The Algerian state is reviving one of its flagship industrial projects, at the cost of a political mobilisation that betrays both the scale of its ambitions and the structural weaknesses of the economic model it is pursuing.
Meeting in the Council of Ministers, the Algerian executive reviewed the progress of the mining railway project linking Blad El Hadba to Oued El Kebrit and the port of Annaba, as well as the construction of a mining quay dedicated to phosphate exports.
Following this meeting, President Abdelmadjid Tebboune ordered a significant acceleration of the project, accompanied by a tight schedule and enhanced monitoring.
Behind the presidential directive, the officially stated objective is to transform Algerian phosphate into a sustainable engine of growth and exports. The head of state reiterated the “strategic” nature of this megaproject, presented as a structuring investment intended to diversify an economy still heavily dependent on hydrocarbons.
But this proactive rhetoric barely conceals the fact that this long-announced project is struggling to maintain the pace of execution promised, to the point of now requiring direct presidential oversight.
The instructions given to the Minister of Public Works reveal this tension. A monthly report is now required, with a target completion date of the end of 2026 and commissioning announced for the first quarter of 2027.
President Tebboune also called for strengthened coordination between the relevant ministries and the foreign partner, while demanding that the pace of construction be “doubled” and that all administrative obstacles be removed.
This increased centralisation of project management underscores the limitations of an executive branch often criticized for its slowness, bureaucratic inefficiencies, and lack of operational autonomy.
The Annaba mining terminal, presented as the centerpiece of the phosphate export system, further illustrates this logic of perpetual urgency.
Conceived as a lever to increase export volumes and support a national fertilizer industry, it is part of a broader economic transformation strategy.
However, the lack of detailed public data on expected profitability, the project’s actual costs, and its competitiveness against major global producers’ fuels doubts about its capacity to generate genuine added value for the Algerian economy in the short and medium term.
On the ground, the authorities highlight technical advances concerning basic infrastructure, notably the gas connection, the electricity supply, and the doubling of the railway line linking the deposit to the port of Annaba.
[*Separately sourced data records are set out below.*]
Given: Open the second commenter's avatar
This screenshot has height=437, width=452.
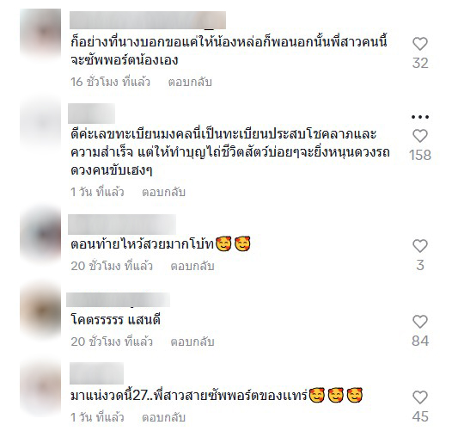Looking at the screenshot, I should [40, 124].
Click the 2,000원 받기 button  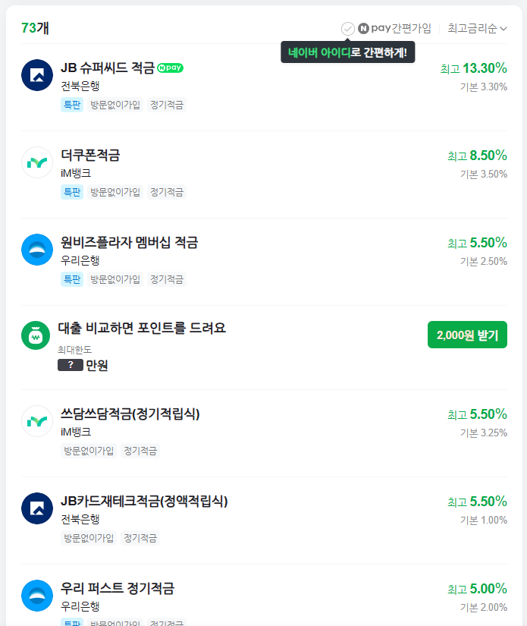click(468, 335)
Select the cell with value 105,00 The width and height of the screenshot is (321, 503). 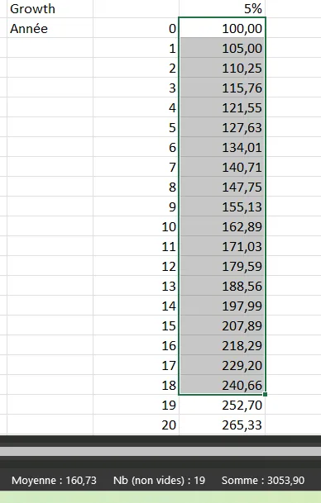click(222, 48)
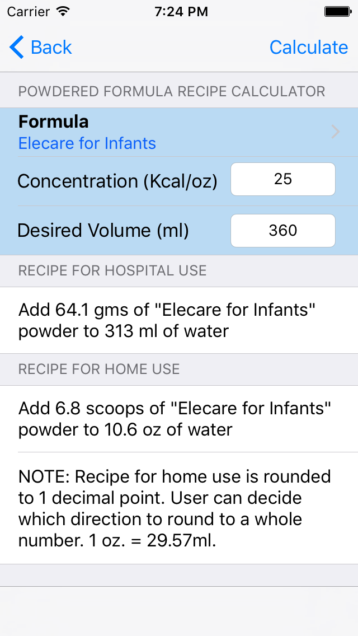Tap the home recipe text with 6.8 scoops
Screen dimensions: 358x636
tap(175, 419)
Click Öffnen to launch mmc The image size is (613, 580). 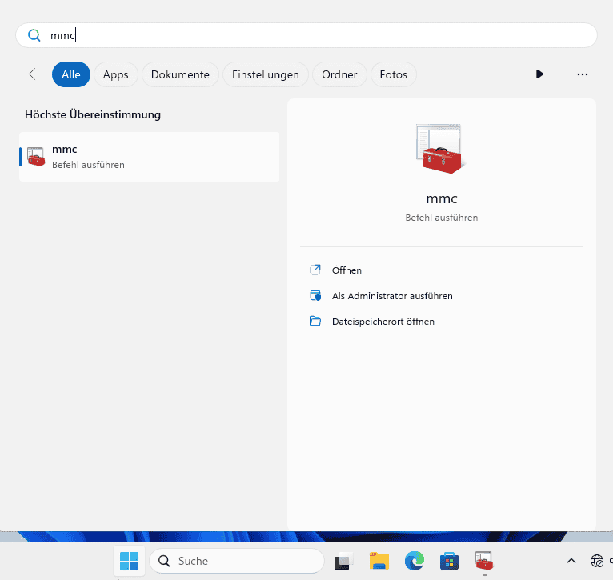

These advances, regularly showcased in official communications, nevertheless remain contingent on lengthy delays and complex coordination between public actors, within a constrained budgetary context.
Finally, the project’s internationalization, formalised by the signing of a memorandum of understanding between
Somiphos and the Indonesian group Pupuk, aims to lend credibility to the ambition of an integrated phosphate industry. But here again, the announcements of partnerships contrast sharply with an industrial reality that is still embryonic.
By multiplying commitments and directives, the Algerian government seeks to demonstrate a desire to break with the past. It remains to be seen whether this top-down acceleration will be enough to transform a symbolic megaproject into a genuine economic pillar, or whether it will simply postpone, once again, the test of concrete results.